“Oklahoma,
where the wind comes sweeping down the plain…”
Normally
the wind sweeps out here. Occasionally it
wafts, or meanders. Almost never is it
still. This is especially true along the
Indian Meridian which bisects the state into Range East and Range West. The wind is so pervasive throughout this
region that the story goes that people are so used to leaning into the wind
that one day when it did not blow everyone fell down.
But
sometimes the wind gets angry. Last
Monday it got very angry. Perhaps as
angry as it has ever been. And it went
on an out-of-control, blind mad, raging stampede right through the Sergeant
Major’s hometown of Moore. When it finished,
24 people were dead, thousands of homes were destroyed or damaged, and two
elementary schools were wiped out. The
Sergeant Major’s elementary school was one of them. Seven children died there.
By
the next morning the area had been hit again with another tornado. This one was made up of first responders, law
enforcement officials, good Samaritans, politicians, and, of course, the
media. Most came to do good, a few just
to watch, and a few more to prey on the raw emotions of the townspeople. It was the outsiders though, even the ones
who had come to do good, who most often asked the question, “You guys know the
wind gets very angry out here. Why do
you stay?”
I’ve
been thinking about that a lot, and so too have many of my fellow
Oklahomans. We like to tell people it’s
because we’re different. We don’t “put
on airs”. To meet us is to know us. Our Governor even told one journalist, that
“if you’re going to have a tragedy in your life you want it to be in Oklahoma”.
We care about our families, our communities, and our state. And all of that is true I think, but I wonder
why. Other people have families,
communities, and states too. What is it about Oklahoma?
Perhaps
it’s because we’re still somewhat new.
We’ve only been a state a little over a hundred years. The shine hasn’t completely worn off
yet. That’s a part of it, but I suspect there’s
something more. Something we don’t think
of very often, if at all.
Oklahoma
started from nothing. Nobody wanted this
particular piece of ground. It was
considered “uninhabitable”. The Indians
didn’t want it. They were forced out
here at gunpoint by soldiers. Settlers
didn’t want it. They passed right by it
on their way West. It was populated only
after there was absolutely nowhere else to go…and mostly by people no one else
wanted living next door to them.
So
the people who made it here were tough. People
that the venerable New York Times once called “ragtag”. A disparate conglomeration of cowboys, Indians,
farmers, freed slaves, oil field workers, and other groups of migrants who settled
down and told themselves, “This is
it. We make it here or we don’t make
it”. So they got busy trying to make
it. There just wasn’t time to do
anything else. They taught their kids
and grandkids that, “When the going gets tough, the tough get going”. And so we do.

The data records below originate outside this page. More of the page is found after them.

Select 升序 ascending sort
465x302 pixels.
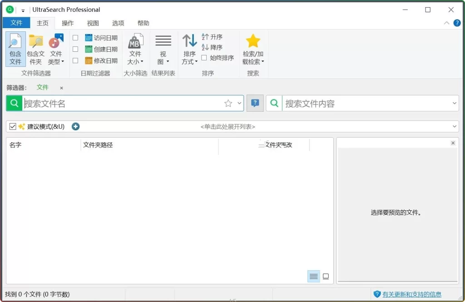[212, 37]
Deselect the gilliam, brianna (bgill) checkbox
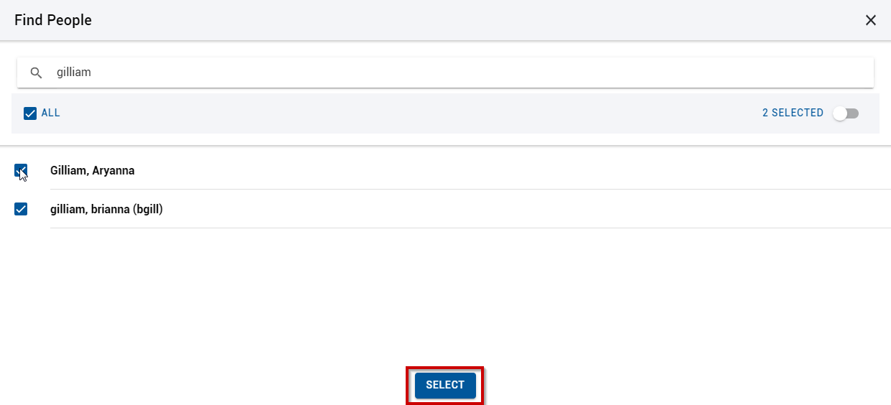 [21, 209]
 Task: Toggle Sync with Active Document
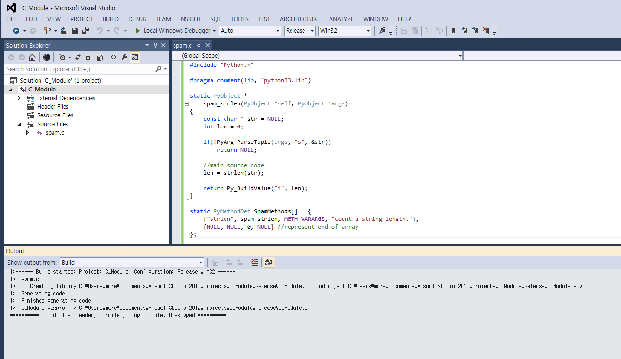[78, 57]
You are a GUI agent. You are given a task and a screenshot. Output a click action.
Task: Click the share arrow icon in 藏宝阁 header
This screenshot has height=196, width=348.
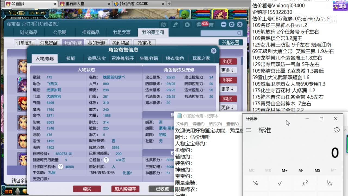(175, 25)
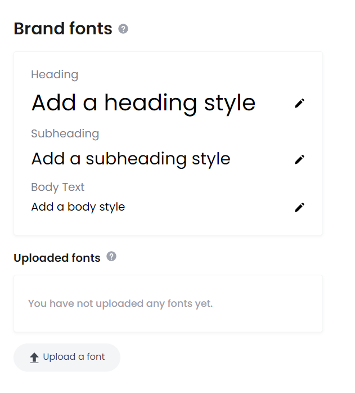
Task: Select the 'Add a subheading style' text
Action: (131, 159)
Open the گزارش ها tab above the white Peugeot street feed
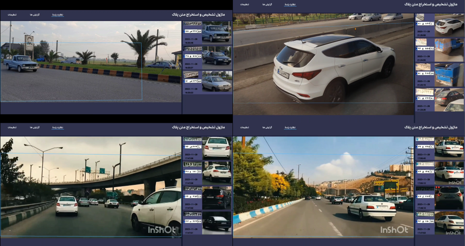 [x=267, y=127]
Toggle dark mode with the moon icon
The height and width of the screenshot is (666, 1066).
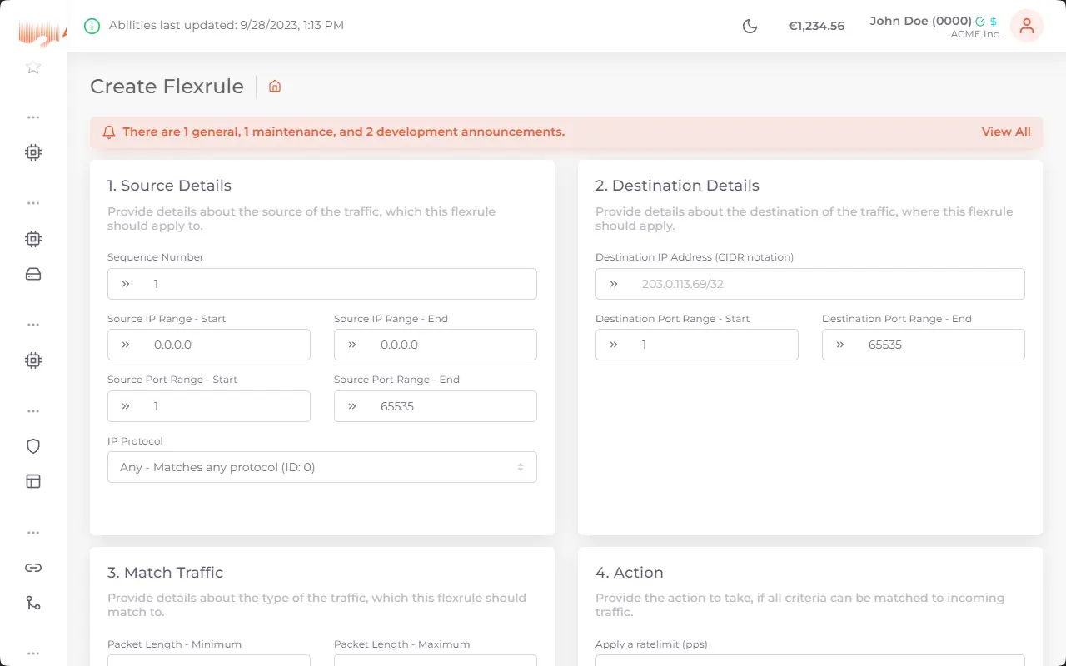point(750,26)
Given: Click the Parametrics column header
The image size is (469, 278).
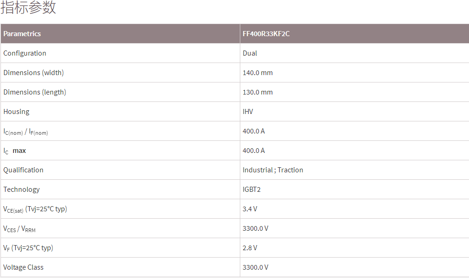Looking at the screenshot, I should tap(22, 34).
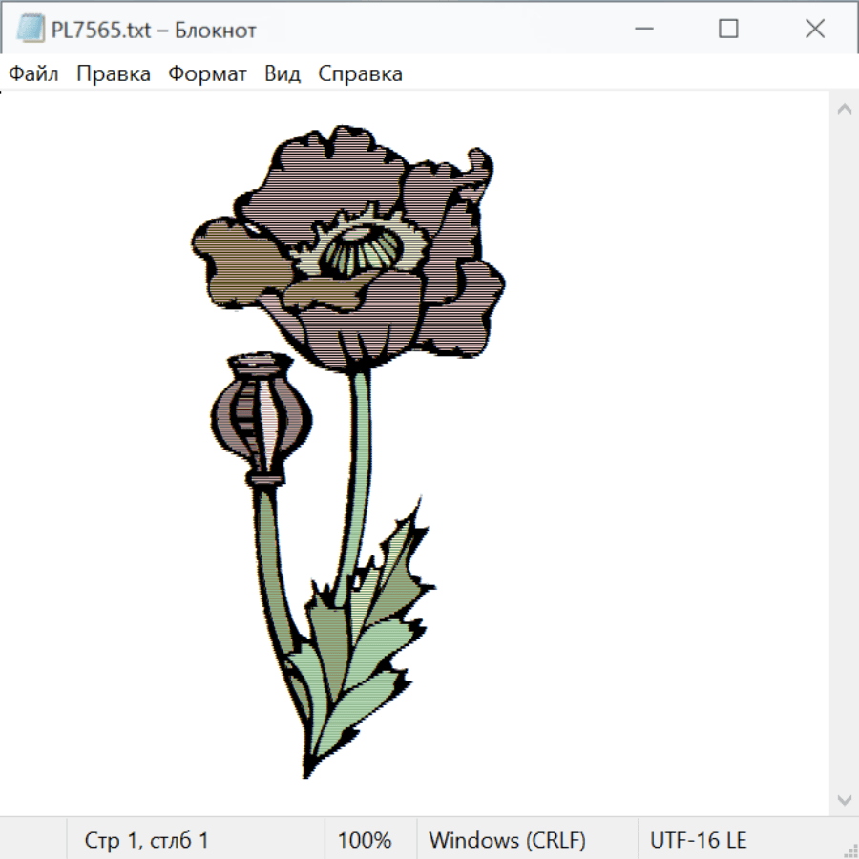Click the UTF-16 LE encoding indicator
The height and width of the screenshot is (859, 859).
coord(699,841)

Somehow we’ve managed not to lose that.
Moore
is a town chock full of people who simply got busy trying to make it. I know them.
As I said, the Sergeant Major grew up there. And if there is anyone I know in the world that
pushed all the excuses aside and simply got busy trying to make it, it’s
her. Married at 19. Living in a foreign country with a new born
and an often absent husband at 20. Three
kids at 25. College graduate at 40. Horse breeder, trainer, homemaker, artist, gardener,
builder, engineer, and all-purpose handyman today. No, she doesn’t know Toby Keith, but she knows
the work ethic. And she reminds our
grandson regularly that, “Grandma’s house is a ‘No Whine Zone’”.
But
it’s an outsider turned insider who might have summed it up best. Sam Presti, General Manager of the Oklahoma
City Thunder, was born and raised in Massachusetts. Since he brought the Thunder here five years
ago, he’s seen first-hand what Oklahomans can do when they put their minds to
it. He makes every new Thunder player visit the Oklahoma City Memorial Museum
before they report to work. He says he
wants them to understand the kind of people who live here, the kind of people
they’ll be playing for. In the aftermath
of the tornado, he and several of the Thunder players toured the
destruction. They went to encourage, but
returned having been themselves encouraged.
Sam said, “It’s clear that the resolve, the resiliency and the faith of
the people that have had to endure this is infinitely stronger than that of what
has taken place.” And then he said of
his recently adopted home, “There’s a sense of purpose that exists in Oklahoma
that makes all of us proud to call it home”.
He’s even got a name for it. He
calls it, “the Oklahoma Standard”.
No,
we’re not leaving. Moore will rebuild,
albeit with more storm shelters for next time.
And yes, we all know, there will be a next time. And a next time after that too. But we’ll still be here, staying busy trying
to make it. After all, we have a
Standard to uphold.
"And
when we say Yeeow! Ayipioeeay!
We’re
only sayin’ you’re doin’ fine, Oklahoma!
Oklahoma!
O.K."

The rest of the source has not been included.